**Exercise data:**
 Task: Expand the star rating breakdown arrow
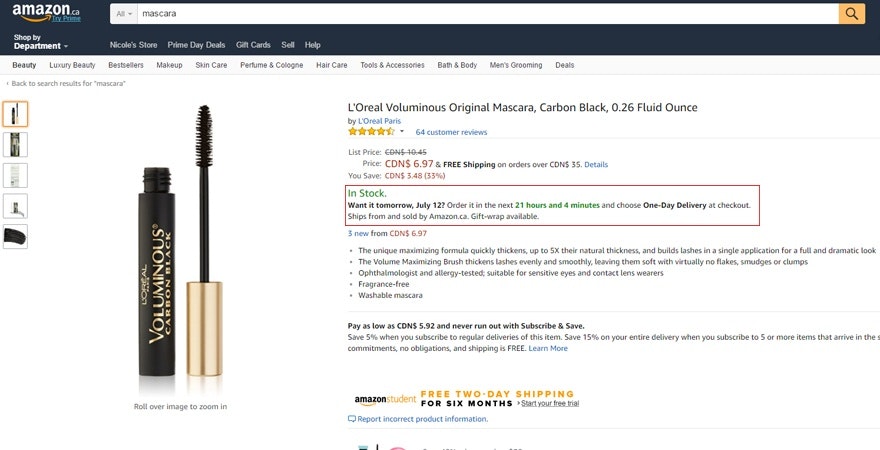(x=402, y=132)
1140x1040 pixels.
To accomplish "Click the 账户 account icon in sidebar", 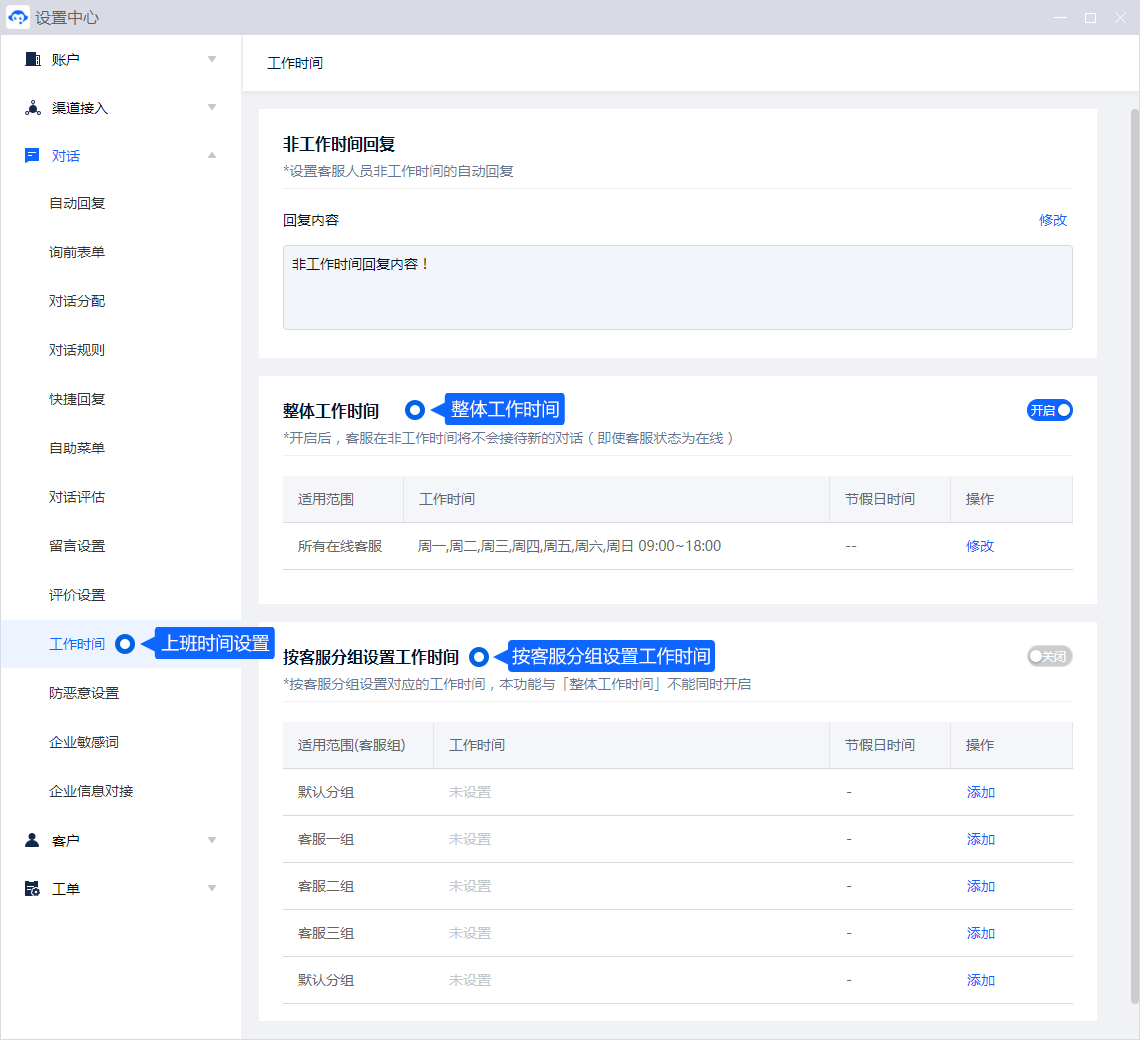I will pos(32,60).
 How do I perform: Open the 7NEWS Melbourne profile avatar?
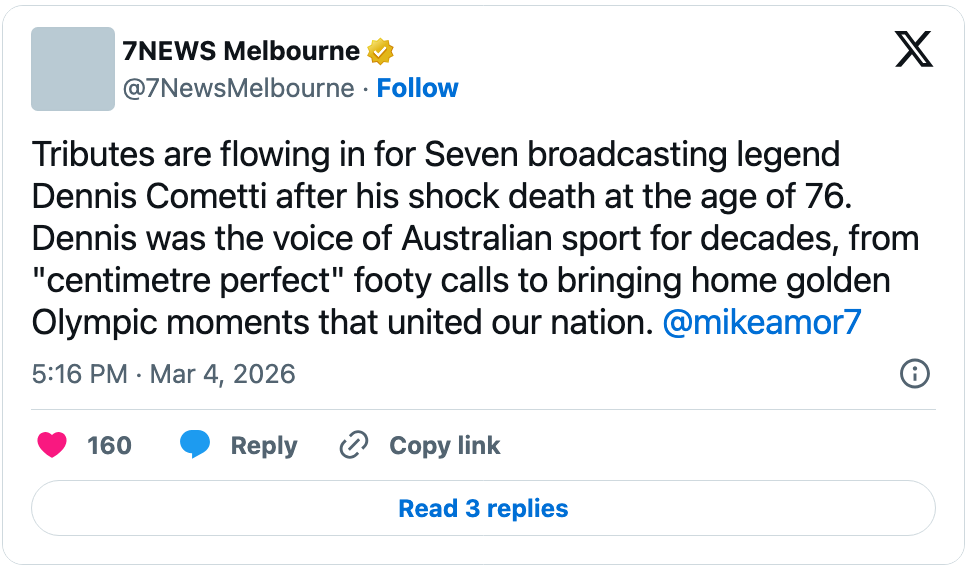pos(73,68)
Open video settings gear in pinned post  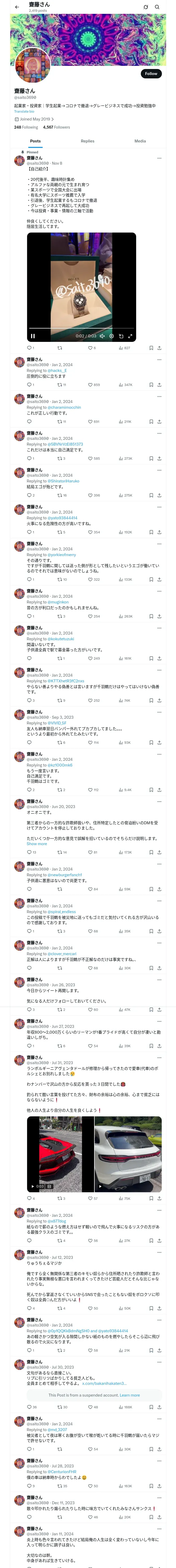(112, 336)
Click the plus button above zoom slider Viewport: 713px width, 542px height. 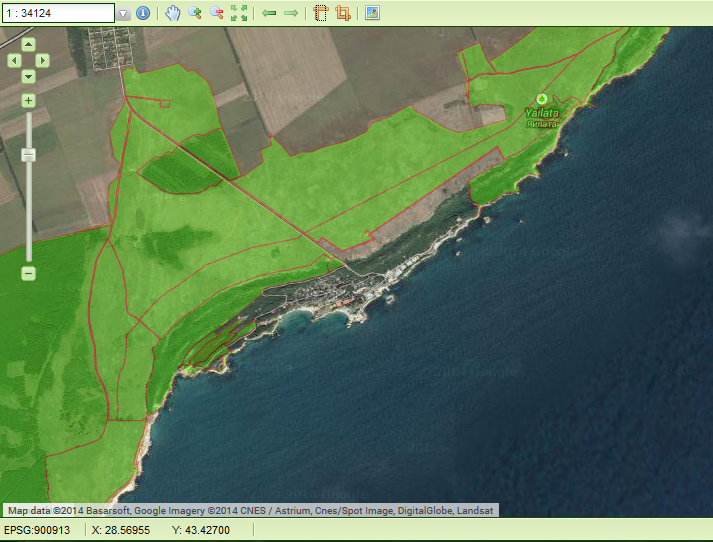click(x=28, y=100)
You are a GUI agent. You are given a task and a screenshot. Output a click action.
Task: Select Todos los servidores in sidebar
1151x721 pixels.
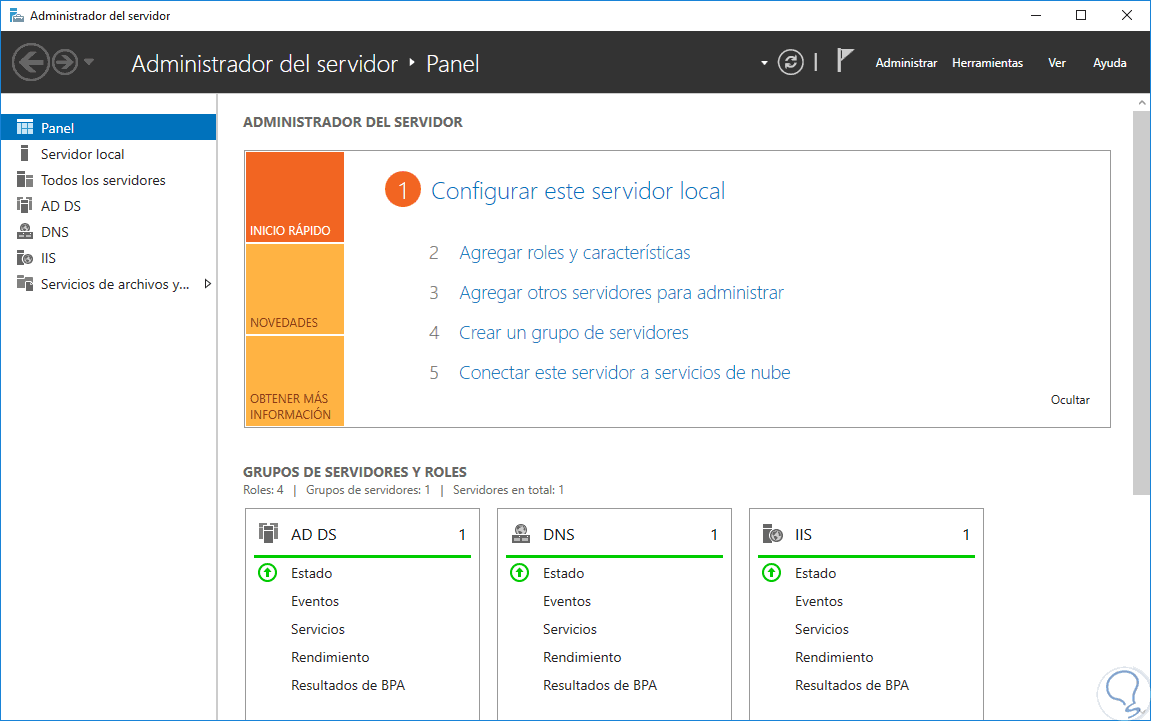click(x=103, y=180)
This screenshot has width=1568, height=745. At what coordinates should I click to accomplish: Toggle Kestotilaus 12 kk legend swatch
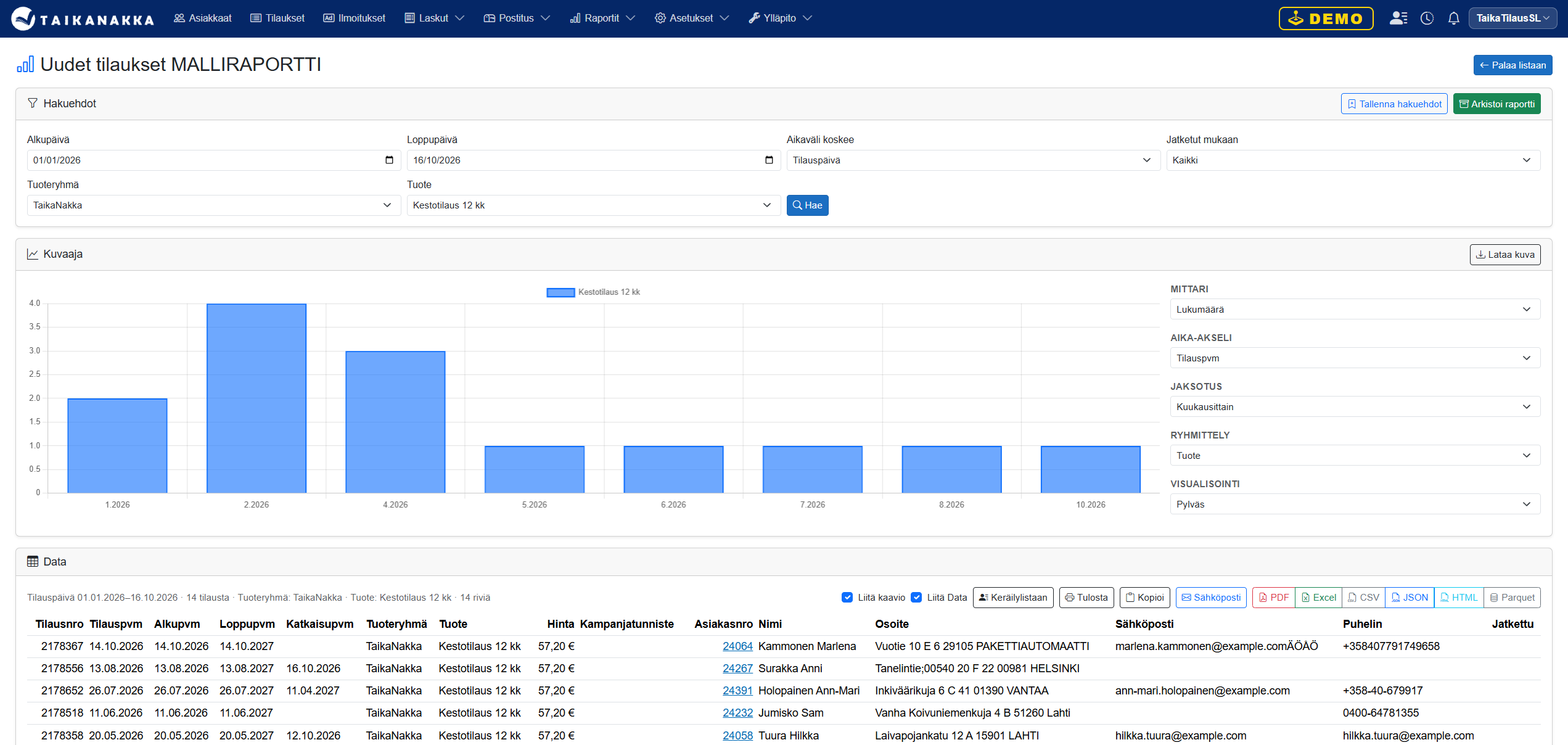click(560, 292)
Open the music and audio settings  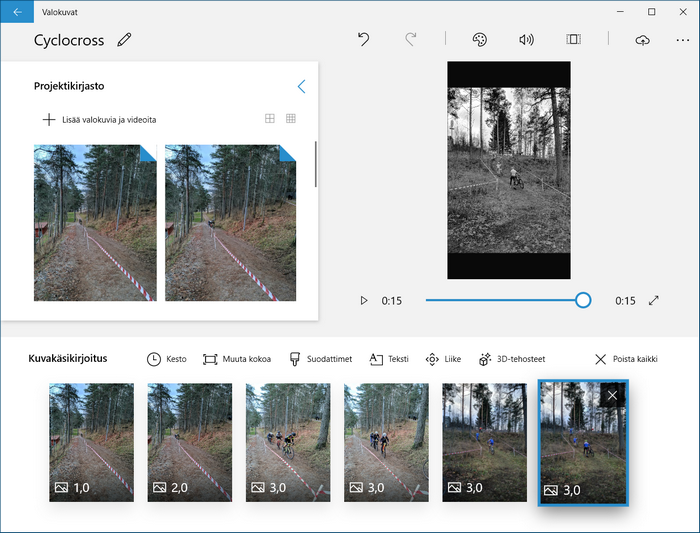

**The task:**
What is needed is every line from the one with "You are a GUI" to the final line of the listing above, set down exactly and with the pictures left out.

**Exercise response:**
You are a GUI agent. You are given a task and a screenshot. Output a click action.
Task: Select Todos los servidores in sidebar
1151x721 pixels.
click(x=103, y=180)
This screenshot has width=1568, height=745. At what coordinates should I click to accomplish: Toggle Kestotilaus 12 kk legend swatch
click(560, 292)
Open the music and audio settings  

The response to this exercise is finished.